───── Data under study ─────

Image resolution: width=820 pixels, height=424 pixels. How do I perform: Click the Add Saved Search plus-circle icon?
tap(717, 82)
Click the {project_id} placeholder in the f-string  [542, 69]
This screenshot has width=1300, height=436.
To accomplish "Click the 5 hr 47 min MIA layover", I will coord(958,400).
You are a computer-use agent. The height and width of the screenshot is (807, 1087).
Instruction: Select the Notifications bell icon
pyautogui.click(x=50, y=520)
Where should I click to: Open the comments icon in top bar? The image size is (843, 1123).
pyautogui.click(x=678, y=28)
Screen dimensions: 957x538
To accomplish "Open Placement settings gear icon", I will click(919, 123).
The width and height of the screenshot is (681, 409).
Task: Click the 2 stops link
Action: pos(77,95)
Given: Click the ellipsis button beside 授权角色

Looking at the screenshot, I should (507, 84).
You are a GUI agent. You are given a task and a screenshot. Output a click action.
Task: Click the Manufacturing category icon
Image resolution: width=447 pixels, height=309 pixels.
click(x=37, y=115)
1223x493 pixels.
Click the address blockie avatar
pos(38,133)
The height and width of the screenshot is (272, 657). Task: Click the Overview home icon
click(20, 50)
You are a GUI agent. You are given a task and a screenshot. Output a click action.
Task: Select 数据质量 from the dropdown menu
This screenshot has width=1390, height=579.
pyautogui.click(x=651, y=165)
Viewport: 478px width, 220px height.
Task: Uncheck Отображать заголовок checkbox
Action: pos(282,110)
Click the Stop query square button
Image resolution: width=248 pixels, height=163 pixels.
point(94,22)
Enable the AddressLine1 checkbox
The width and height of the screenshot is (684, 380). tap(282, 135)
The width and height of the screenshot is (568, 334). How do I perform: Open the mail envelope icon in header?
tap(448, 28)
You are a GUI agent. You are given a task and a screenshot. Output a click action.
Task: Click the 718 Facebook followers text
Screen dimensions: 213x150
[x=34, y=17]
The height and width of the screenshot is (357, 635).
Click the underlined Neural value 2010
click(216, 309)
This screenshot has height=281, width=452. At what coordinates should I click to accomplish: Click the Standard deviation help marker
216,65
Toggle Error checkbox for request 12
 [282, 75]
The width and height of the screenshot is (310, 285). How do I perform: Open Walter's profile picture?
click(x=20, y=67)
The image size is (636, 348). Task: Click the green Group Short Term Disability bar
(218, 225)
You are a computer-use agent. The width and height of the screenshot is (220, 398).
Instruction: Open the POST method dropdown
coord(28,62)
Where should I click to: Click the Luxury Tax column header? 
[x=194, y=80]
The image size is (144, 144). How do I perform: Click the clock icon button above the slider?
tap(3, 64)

─────

To do:
All that belongs in your answer is the stretch of entries above from the line with "Where should I click to: Open" through the line with "Task: Click the Manufacturing category icon", printed exactly.

Response below:
Where should I click to: Open the comments icon in top bar? The image size is (843, 1123).
pyautogui.click(x=678, y=28)
Screen dimensions: 957x538
To accomplish "Open Placement settings gear icon", I will click(919, 123).
The width and height of the screenshot is (681, 409).
Task: Click the 2 stops link
Action: pos(77,95)
Given: Click the ellipsis button beside 授权角色

Looking at the screenshot, I should (507, 84).
You are a GUI agent. You are given a task and a screenshot. Output a click action.
Task: Click the Manufacturing category icon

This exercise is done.